The response should contain only those lines of the entries below that include the string "menu".

Stored data
_ _ _ _

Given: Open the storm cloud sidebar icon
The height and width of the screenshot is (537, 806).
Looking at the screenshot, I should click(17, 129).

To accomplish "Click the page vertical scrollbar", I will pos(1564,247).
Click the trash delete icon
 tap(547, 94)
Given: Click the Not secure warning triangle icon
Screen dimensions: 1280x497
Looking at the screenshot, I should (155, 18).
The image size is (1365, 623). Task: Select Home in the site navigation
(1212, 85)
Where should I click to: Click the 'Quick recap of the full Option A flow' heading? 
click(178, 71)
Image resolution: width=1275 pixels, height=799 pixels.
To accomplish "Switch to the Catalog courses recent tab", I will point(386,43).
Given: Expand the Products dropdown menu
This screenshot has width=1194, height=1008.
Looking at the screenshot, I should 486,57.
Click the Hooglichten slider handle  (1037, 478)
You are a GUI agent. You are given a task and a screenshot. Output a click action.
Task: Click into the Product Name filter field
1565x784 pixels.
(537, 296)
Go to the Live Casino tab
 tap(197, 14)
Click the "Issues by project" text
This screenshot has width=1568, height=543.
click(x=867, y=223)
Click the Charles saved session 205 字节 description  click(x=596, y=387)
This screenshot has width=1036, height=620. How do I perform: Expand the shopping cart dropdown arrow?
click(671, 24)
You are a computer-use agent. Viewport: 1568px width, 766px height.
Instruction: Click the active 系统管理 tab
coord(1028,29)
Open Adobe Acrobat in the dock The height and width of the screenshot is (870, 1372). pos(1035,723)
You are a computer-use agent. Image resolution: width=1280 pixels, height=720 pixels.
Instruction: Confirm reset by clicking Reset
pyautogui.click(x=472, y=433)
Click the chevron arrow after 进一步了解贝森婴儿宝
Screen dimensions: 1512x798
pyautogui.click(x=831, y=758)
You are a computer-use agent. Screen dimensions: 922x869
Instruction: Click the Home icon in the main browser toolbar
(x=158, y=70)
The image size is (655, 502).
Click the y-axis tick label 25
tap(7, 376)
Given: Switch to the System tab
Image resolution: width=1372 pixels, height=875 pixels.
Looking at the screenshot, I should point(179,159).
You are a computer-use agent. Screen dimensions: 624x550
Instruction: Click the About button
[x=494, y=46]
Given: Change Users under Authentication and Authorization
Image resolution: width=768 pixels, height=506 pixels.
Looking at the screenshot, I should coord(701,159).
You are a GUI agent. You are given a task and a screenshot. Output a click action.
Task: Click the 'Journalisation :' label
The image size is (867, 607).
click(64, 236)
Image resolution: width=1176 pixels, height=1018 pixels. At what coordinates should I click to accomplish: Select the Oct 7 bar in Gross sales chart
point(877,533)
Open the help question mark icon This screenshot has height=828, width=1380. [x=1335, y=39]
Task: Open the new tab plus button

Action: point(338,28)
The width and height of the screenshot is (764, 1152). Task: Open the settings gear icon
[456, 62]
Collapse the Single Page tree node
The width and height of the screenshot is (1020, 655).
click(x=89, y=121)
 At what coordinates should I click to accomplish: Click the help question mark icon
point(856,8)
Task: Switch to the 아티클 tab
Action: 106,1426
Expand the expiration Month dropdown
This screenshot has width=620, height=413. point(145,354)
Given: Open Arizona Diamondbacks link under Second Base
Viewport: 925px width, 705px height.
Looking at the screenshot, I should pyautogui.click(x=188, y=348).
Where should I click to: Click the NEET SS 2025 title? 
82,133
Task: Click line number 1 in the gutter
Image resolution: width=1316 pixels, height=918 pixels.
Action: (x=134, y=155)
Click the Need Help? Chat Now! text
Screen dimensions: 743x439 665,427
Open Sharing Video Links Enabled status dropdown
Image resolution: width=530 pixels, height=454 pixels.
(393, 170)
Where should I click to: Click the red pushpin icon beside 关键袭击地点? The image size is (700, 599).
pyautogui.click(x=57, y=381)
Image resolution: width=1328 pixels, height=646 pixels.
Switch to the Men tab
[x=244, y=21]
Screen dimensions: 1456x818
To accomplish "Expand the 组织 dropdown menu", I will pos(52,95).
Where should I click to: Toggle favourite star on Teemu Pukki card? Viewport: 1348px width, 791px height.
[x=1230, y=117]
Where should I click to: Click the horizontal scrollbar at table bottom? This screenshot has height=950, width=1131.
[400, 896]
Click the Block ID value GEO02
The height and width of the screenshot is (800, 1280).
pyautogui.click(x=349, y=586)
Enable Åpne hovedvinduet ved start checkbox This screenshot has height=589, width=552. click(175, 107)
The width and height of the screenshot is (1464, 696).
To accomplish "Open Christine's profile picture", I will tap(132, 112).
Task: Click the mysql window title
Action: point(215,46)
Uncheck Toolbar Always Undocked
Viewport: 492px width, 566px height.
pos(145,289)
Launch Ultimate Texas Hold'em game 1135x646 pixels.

_ _ _ _

= Response below =
Given: Expand the Products dropdown menu
To accomplish "Expand the 组织 dropdown menu", I will pos(52,95).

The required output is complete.